There are currently over 330,000 sentences in Tatoeba (all languages included). Most of them come from an English-Japanese corpus named Tanaka Corpus. Part of this corpus was translated into French about a year and a half ago thanks to the initiative of Tokidoki's webmaster, who later gave me the translations to integrate into Tatoeba.

We have now about 150,000 sentences in English, about the same quantity in Japanese, and almost 24,000 in French.

The problem is, many of these sentences still have mistakes. And to understand why, you have to understand how those sentences were collected. 


Tanaka Corpus

For those who didn't want to read the page about the Tanaka Corpus, here's the explanation :
Professor Tanaka's students were given the task of collecting 300 sentence pairs each. After several years, 212,000 sentence pairs had been collected
[...]
The original collection contained large numbers of errors, both in the Japanese and English. Many of the errors were in spelling and transcription, although in a significant number of cases the Japanese and English contained grammatical, syntactic, etc. errors, or the translations did not match at all.
A huge work has been done to maintain this corpus, but it was done mostly by one man (Paul Blay), and you couldn't expect him to get rid of all the mistakes.


French translations

The French translations that were given to me were the result of the work of 80 vonlonteers.

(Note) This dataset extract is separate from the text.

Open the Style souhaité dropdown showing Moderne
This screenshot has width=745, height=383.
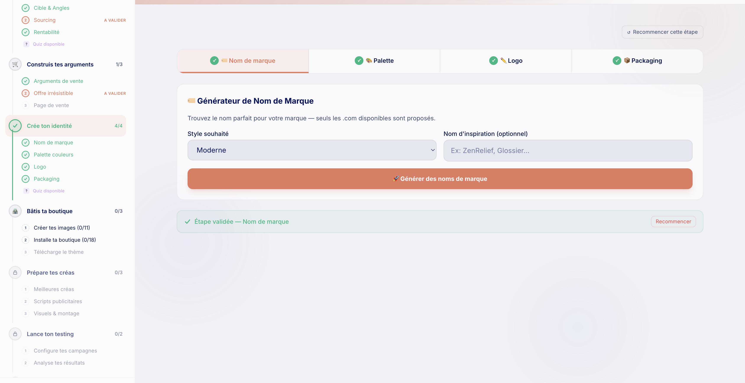pyautogui.click(x=312, y=150)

The idea of this translation project was first of all to translate as much as possible, even if it's not always correct. And then only later, go through a phrase of verification. The project stopped early though, and the already translated sentences didn't get to go through verification.


Old validation system

In the old version of Tatoeba, every new contribution was not directly added into the rest of the sentences collection. Instead, it was added in a waiting list. Moderators could see this list, validate the sentences that were correct and refuse those that were not. It was aimed to prevent additional wrongly spelled sentences or even wrong translations.

But unless I had a bunch of devoted and very qualified moderators (which I didn't), this kind of system was clearly very slow and heavy.


New validation system

In the new validation system, there are no moderators anymore. Instead, each sentence will have a owner, and only the owner can modify the sentence. Contributors will be responsible of the sentences they own. If you see a mistake in a sentence that is not yours, you can post a comment about it. Of course, each user will be able to quickly access to the comments that were posted about their sentences.

If a user doesn't feel (s)he can take the responsibility, (s)he will have the possibility to renounce to the ownership of a sentence. These "orphan" sentences can be adopted by other users. Right now I can tell you that most of the sentences are orphans and the goal is to make find them a parent.

On top of that, it will be possible for every user to follow other users' contributions in Tatoeba. In case some people are not doing a good job and are blocking many many sentences that have mistakes by adopting them and not correcting them, it won't be difficult to withdraw their ownership.